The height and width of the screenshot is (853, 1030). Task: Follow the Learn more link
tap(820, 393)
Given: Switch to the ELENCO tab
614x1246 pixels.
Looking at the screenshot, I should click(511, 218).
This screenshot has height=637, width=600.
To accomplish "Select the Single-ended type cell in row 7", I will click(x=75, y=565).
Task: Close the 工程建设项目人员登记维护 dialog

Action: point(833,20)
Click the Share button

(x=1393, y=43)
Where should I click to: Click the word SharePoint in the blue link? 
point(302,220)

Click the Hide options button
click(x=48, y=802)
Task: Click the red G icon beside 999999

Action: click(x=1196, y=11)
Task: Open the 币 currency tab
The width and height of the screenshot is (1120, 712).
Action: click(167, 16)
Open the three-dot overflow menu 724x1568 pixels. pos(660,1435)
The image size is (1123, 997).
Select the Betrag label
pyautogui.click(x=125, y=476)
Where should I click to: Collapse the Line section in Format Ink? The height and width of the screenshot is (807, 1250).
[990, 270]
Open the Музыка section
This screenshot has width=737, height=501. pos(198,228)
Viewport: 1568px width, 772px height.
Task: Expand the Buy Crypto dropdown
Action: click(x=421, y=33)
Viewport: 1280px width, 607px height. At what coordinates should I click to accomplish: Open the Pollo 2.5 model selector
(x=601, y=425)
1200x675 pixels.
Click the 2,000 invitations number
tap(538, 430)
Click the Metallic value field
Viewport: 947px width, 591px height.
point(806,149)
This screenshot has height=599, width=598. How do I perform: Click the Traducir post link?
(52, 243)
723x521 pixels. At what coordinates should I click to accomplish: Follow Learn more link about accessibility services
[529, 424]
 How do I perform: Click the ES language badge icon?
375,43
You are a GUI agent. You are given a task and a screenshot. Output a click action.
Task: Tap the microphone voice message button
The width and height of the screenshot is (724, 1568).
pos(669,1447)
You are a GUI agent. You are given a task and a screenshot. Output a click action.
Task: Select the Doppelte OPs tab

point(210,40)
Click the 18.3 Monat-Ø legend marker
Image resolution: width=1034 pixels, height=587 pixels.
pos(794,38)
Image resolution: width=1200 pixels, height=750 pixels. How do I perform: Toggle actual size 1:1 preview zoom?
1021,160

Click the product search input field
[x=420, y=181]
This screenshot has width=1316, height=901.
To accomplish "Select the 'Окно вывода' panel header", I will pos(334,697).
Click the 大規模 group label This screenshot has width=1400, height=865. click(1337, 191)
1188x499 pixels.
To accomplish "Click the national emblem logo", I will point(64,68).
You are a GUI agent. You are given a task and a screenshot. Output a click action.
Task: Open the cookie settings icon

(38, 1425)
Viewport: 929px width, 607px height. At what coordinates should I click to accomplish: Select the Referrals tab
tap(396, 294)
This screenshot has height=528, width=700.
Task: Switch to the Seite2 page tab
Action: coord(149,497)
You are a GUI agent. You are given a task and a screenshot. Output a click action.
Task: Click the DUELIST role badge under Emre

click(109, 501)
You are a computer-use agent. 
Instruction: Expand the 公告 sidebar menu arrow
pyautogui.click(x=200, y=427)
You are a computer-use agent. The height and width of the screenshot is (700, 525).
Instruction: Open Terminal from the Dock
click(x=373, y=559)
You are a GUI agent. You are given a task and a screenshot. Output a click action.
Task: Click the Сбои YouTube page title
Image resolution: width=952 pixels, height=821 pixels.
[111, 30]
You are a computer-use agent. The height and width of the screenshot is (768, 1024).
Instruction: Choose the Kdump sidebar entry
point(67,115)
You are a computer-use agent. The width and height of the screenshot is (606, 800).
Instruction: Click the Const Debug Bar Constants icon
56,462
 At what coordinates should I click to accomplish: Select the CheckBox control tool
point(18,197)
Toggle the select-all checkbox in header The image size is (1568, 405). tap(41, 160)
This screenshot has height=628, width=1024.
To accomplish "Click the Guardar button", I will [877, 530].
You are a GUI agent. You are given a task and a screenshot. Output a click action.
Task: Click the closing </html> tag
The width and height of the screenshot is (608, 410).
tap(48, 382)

* Task goal
Your reply should consist of all the records, set down exactly.

* Solution for this exercise
The height and width of the screenshot is (853, 1030). Task: Follow the Learn more link
tap(820, 393)
Given: Switch to the ELENCO tab
614x1246 pixels.
Looking at the screenshot, I should click(511, 218).
This screenshot has height=637, width=600.
To accomplish "Select the Single-ended type cell in row 7", I will click(x=75, y=565).
Task: Close the 工程建设项目人员登记维护 dialog

Action: point(833,20)
Click the Share button

(x=1393, y=43)
Where should I click to: Click the word SharePoint in the blue link? 
point(302,220)

Click the Hide options button
click(x=48, y=802)
Task: Click the red G icon beside 999999

Action: click(x=1196, y=11)
Task: Open the 币 currency tab
The width and height of the screenshot is (1120, 712).
Action: click(167, 16)
Open the three-dot overflow menu 724x1568 pixels. pos(660,1435)
The image size is (1123, 997).
Select the Betrag label
pyautogui.click(x=125, y=476)
Where should I click to: Collapse the Line section in Format Ink? The height and width of the screenshot is (807, 1250).
[990, 270]
Open the Музыка section
This screenshot has width=737, height=501. pos(198,228)
Viewport: 1568px width, 772px height.
Task: Expand the Buy Crypto dropdown
Action: click(x=421, y=33)
Viewport: 1280px width, 607px height. At what coordinates should I click to accomplish: Open the Pollo 2.5 model selector
(x=601, y=425)
1200x675 pixels.
Click the 2,000 invitations number
tap(538, 430)
Click the Metallic value field
Viewport: 947px width, 591px height.
point(806,149)
This screenshot has height=599, width=598. How do I perform: Click the Traducir post link?
(52, 243)
723x521 pixels. At what coordinates should I click to accomplish: Follow Learn more link about accessibility services
[529, 424]
 How do I perform: Click the ES language badge icon?
375,43
You are a GUI agent. You are given a task and a screenshot. Output a click action.
Task: Tap the microphone voice message button
The width and height of the screenshot is (724, 1568).
pos(669,1447)
You are a GUI agent. You are given a task and a screenshot. Output a click action.
Task: Select the Doppelte OPs tab

point(210,40)
Click the 18.3 Monat-Ø legend marker
Image resolution: width=1034 pixels, height=587 pixels.
pos(794,38)
Image resolution: width=1200 pixels, height=750 pixels. How do I perform: Toggle actual size 1:1 preview zoom?
1021,160

Click the product search input field
[x=420, y=181]
This screenshot has width=1316, height=901.
To accomplish "Select the 'Окно вывода' panel header", I will pos(334,697).
Click the 大規模 group label This screenshot has width=1400, height=865. click(1337, 191)
1188x499 pixels.
To accomplish "Click the national emblem logo", I will point(64,68).
You are a GUI agent. You are given a task and a screenshot. Output a click action.
Task: Open the cookie settings icon

(38, 1425)
Viewport: 929px width, 607px height. At what coordinates should I click to accomplish: Select the Referrals tab
tap(396, 294)
This screenshot has height=528, width=700.
Task: Switch to the Seite2 page tab
Action: coord(149,497)
You are a GUI agent. You are given a task and a screenshot. Output a click action.
Task: Click the DUELIST role badge under Emre

click(109, 501)
You are a computer-use agent. 
Instruction: Expand the 公告 sidebar menu arrow
pyautogui.click(x=200, y=427)
You are a computer-use agent. The height and width of the screenshot is (700, 525).
Instruction: Open Terminal from the Dock
click(x=373, y=559)
You are a GUI agent. You are given a task and a screenshot. Output a click action.
Task: Click the Сбои YouTube page title
Image resolution: width=952 pixels, height=821 pixels.
[111, 30]
You are a computer-use agent. The height and width of the screenshot is (768, 1024).
Instruction: Choose the Kdump sidebar entry
point(67,115)
You are a computer-use agent. The width and height of the screenshot is (606, 800).
Instruction: Click the Const Debug Bar Constants icon
56,462
 At what coordinates should I click to accomplish: Select the CheckBox control tool
point(18,197)
Toggle the select-all checkbox in header The image size is (1568, 405). tap(41, 160)
This screenshot has height=628, width=1024.
To accomplish "Click the Guardar button", I will [877, 530].
You are a GUI agent. You are given a task and a screenshot. Output a click action.
Task: Click the closing </html> tag
The width and height of the screenshot is (608, 410).
tap(48, 382)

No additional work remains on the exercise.